- Keep NEUTRAL with a lower TP of SGD2.09 from SGD2.45, 4% upside. Frasers Centerpoint Trust’s suburban mall portfolio is expected to stay resilient in the face of a slowing economic growth but it is not immune to inflationary pressures and rising interest rates. FCT has also seemed to have dropped out of race to acquire Mercatus malls, which we believe is not a bad news in the current challenging market conditions. Overall, we expect upside from occupancy increase and rental uptick to be offset by higher financing costs and lower margins.

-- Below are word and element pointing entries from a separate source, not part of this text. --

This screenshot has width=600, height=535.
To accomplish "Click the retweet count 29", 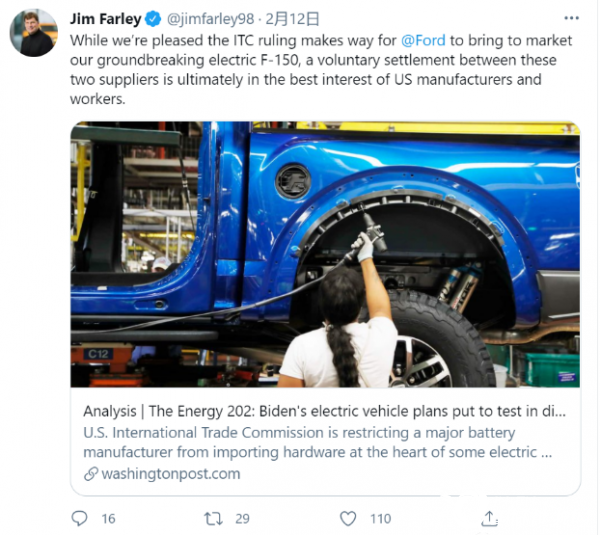I will (242, 518).
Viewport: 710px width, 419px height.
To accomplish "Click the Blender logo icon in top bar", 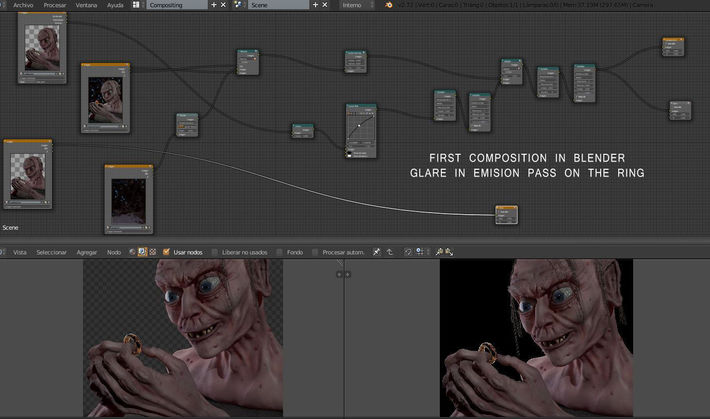I will point(388,5).
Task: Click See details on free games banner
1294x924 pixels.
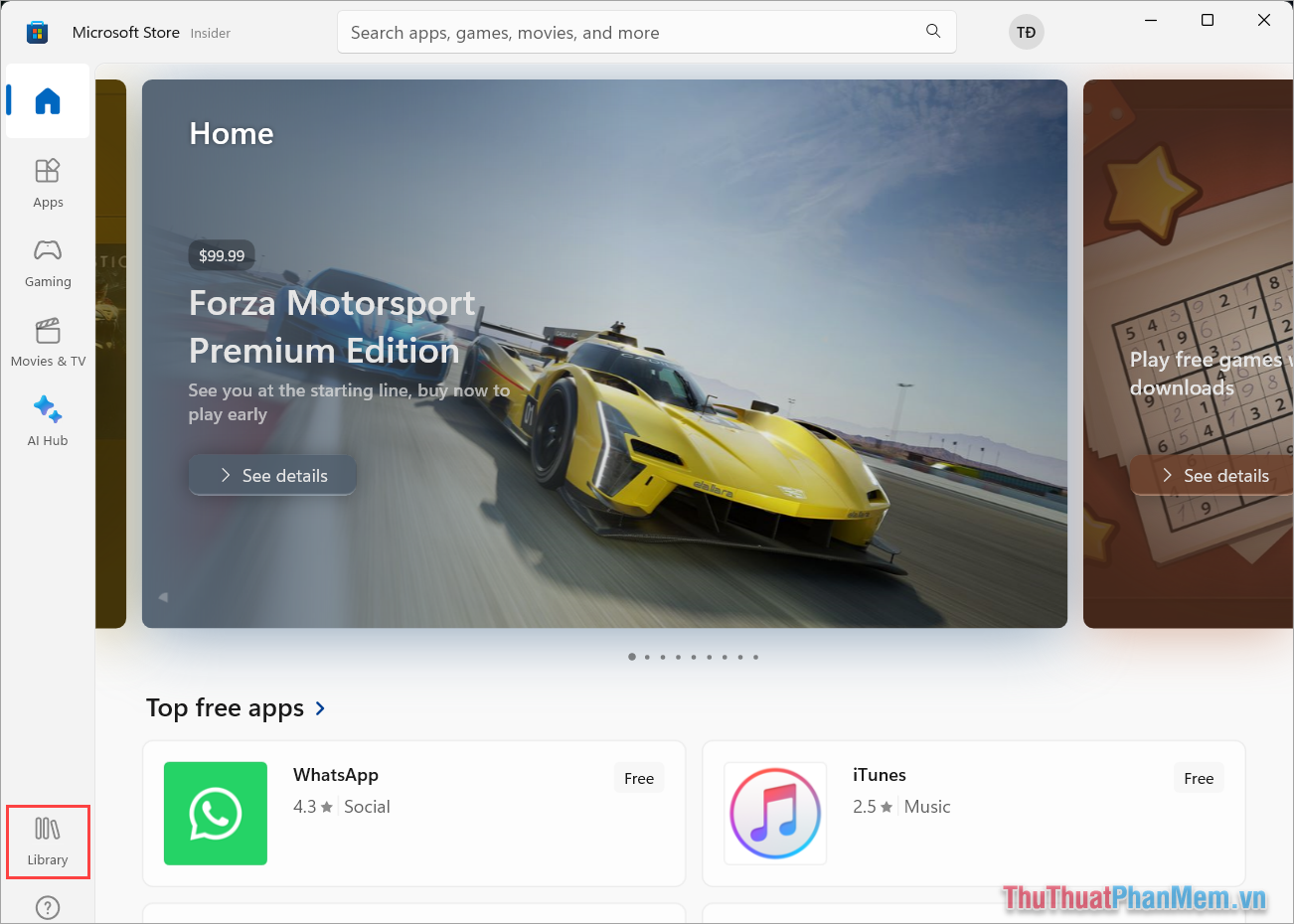Action: coord(1214,476)
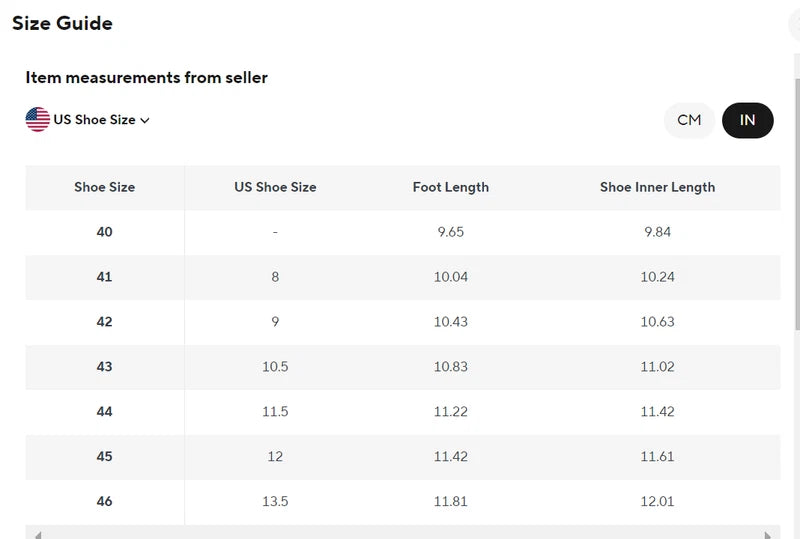The height and width of the screenshot is (539, 800).
Task: Click US shoe size 10.5 cell
Action: 275,367
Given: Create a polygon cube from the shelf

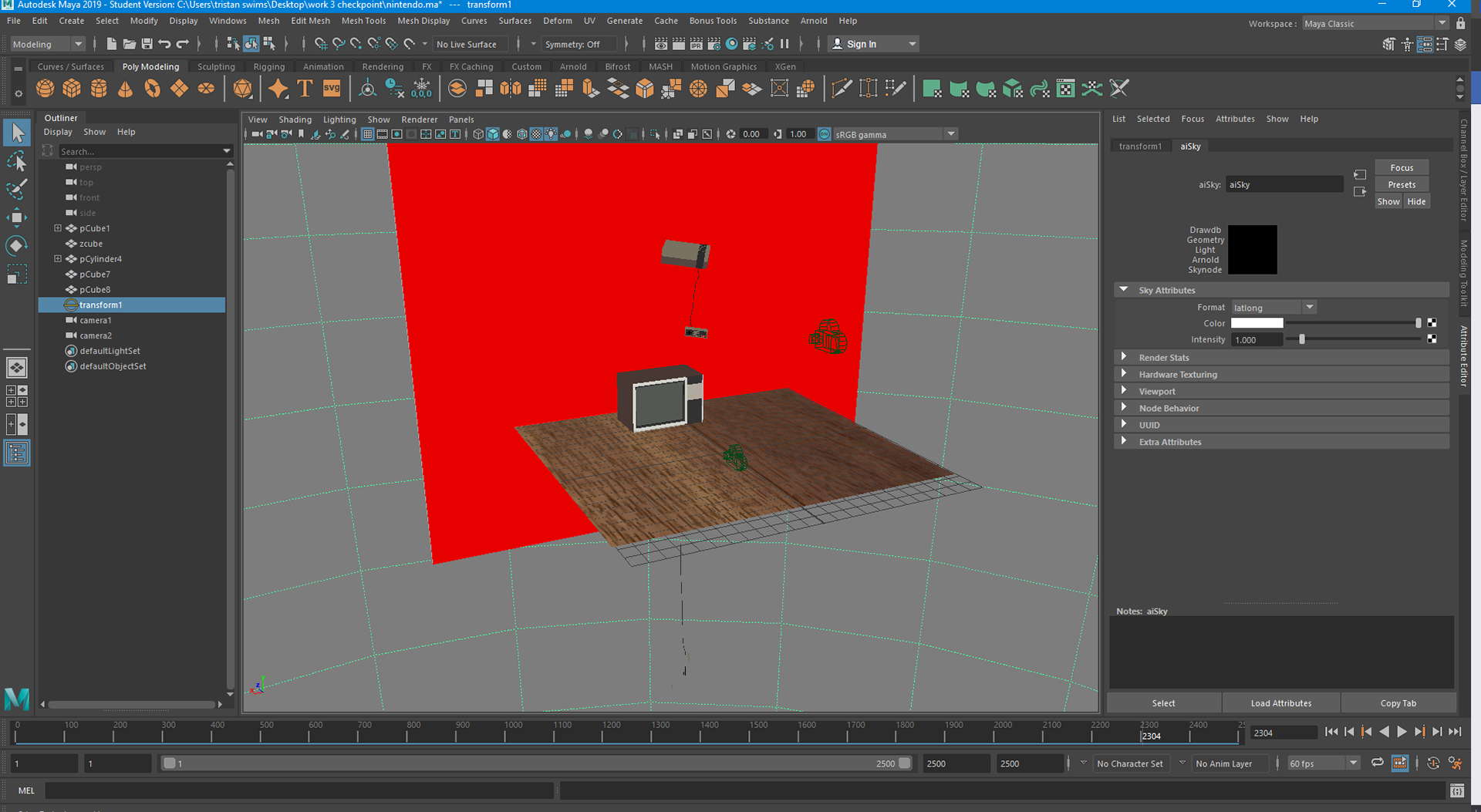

- Not a leading contender for Mercatus’ portfolio anymore. Reuters reported that Hong Kong listed Link REIT (823 HK, NR) has emerged as the frontrunner (article link) in the race to buy the trimmed retail portfolio assets from Mercatus Co-operative Ltd. estimated at SGD2.5bn. FCT was tipped to be among potential candidates but the latest news does not come as a surprise as challenging equity funding environment and higher debt costs have largely dimmed any accretion potential for such a portfolio. In our view, FCT could focus instead on increasing its stake in Waterway Point (50% owned) or acquiring North Point City South Wing at the right opportunity as these assets offer greater familiarity, synergy, and value extraction potential for FCT. With gearing at 33%, FCT has > SGD0.5bn in debt headroom before it crosses the 40% level.
- Occupancy and rents to remain firm, but expect pressure on margins. Portfolio occupancy rose 0.4ppt QoQ to 97.5% (ie near full occupancy), with its three large dominant malls (Causeway Point, North Point City North Wing, and Waterway Point) registering. Rent reversion saw a turnaround with +1.5% in FY22 (FY21: -0.6%) on incoming vs outgoing basis as underlying tenant sales across its malls rose 10% above pre-COVID-19 levels. Occupancy cost fell to 16.2% vs 19.2% the peak in FY20. NPI margin is expected to see a c.2% compression as most of the utility rate hedges across its malls will be rolled over to high spot market rates by May 2023.
- FCT currently hedged 71% of its borrowings and every 50bps increase in interest rates is expected to have a c.2% impact on its DPU. In addition FCT has a high c.48% of debt due for refinancing in the next two years which we expect should result in c.100bps increase in overall interest cost.
- We have revised down FY23-24F DPU by 3% due to higher financing costs, lower margins, and tweaking up the rents. Our COE assumption is lifted up by 70bps to factor in rising rates resulting in a lower TP.
- We raise FCT’s ESG score by a notch to 3.2 (out of 4.0) by raising environmental score on the back of its efforts and carbon emission reduction targets. As this score is two notches above the country median we applied a 4% premium to our intrinsic value to derive TP.